- _Work to complete_
Only the closing part of the listing is wanted: reproduce exactly the line containing "Diamond Face Shape (185, 88)" and all lines below it.

- _Given information_
>>

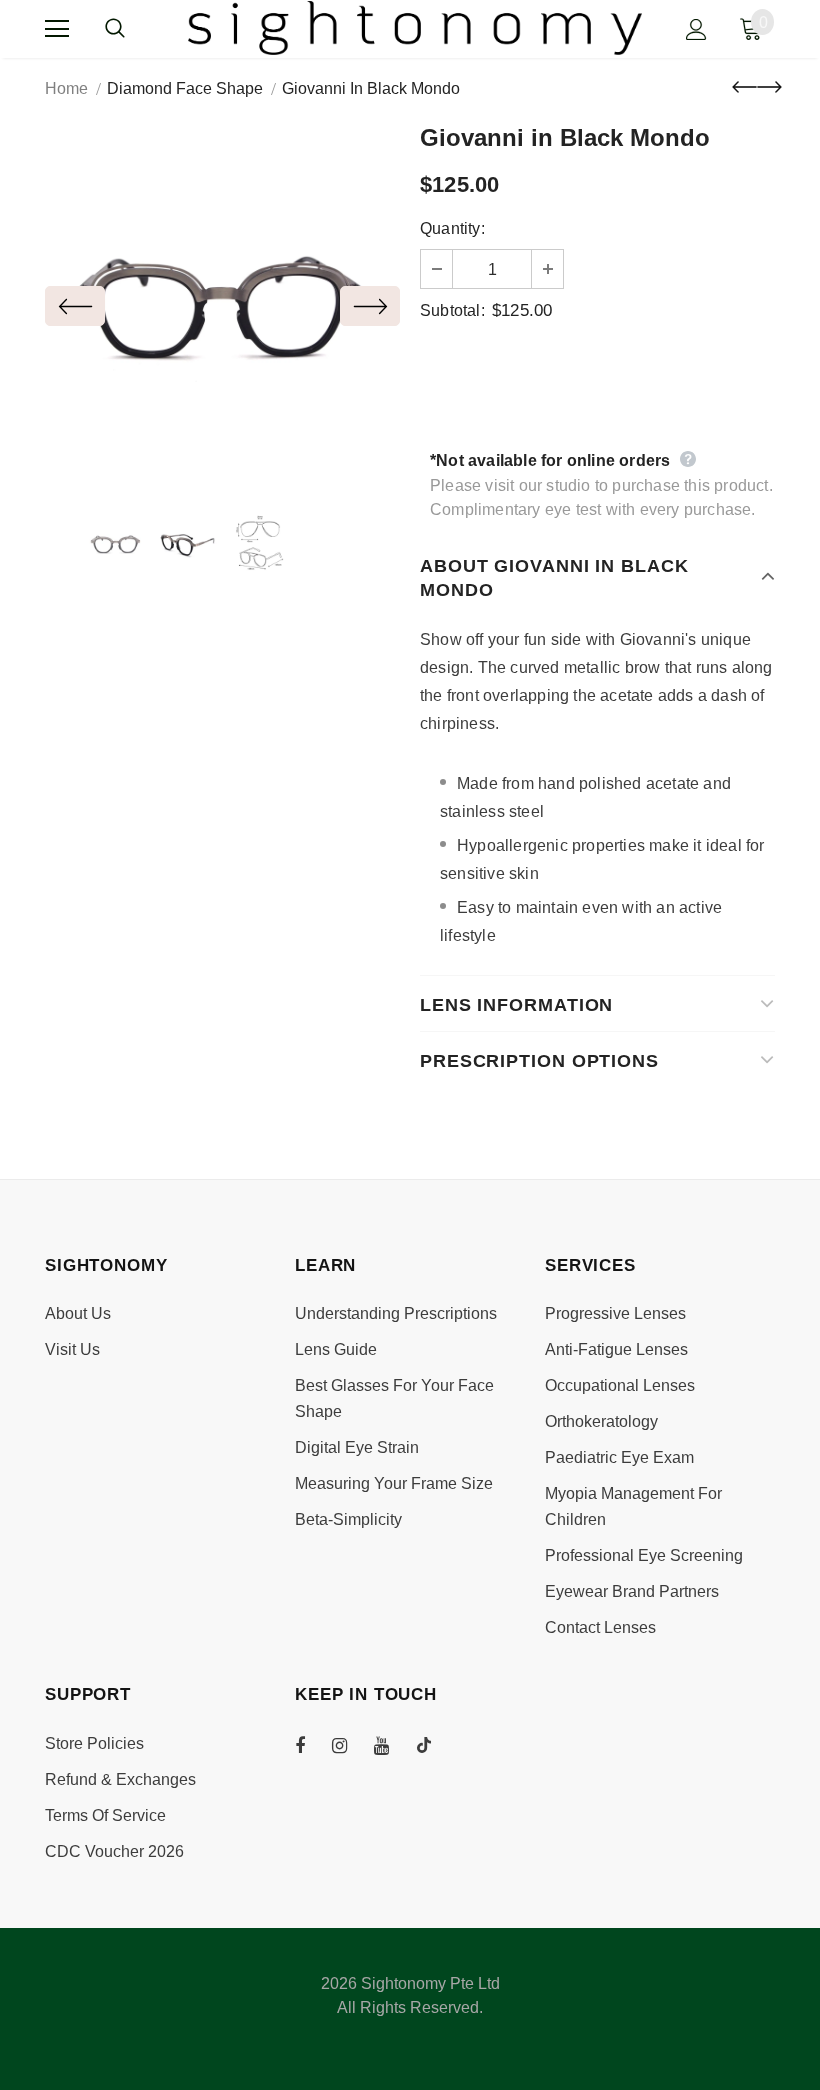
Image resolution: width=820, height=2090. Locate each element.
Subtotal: (452, 310)
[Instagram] (350, 1745)
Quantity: (452, 228)
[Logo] (415, 28)
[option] (222, 305)
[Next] (370, 306)
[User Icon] (696, 29)
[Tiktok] (434, 1745)
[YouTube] (392, 1745)
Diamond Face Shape (185, 88)
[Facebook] (313, 1745)
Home (66, 88)
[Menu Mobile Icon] (57, 29)
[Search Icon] (135, 29)
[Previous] (75, 306)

<<

- _Final answer_
Diamond Face Shape (185, 88)
[Facebook] (313, 1745)
Home (66, 88)
[Menu Mobile Icon] (57, 29)
[Search Icon] (135, 29)
[Previous] (75, 306)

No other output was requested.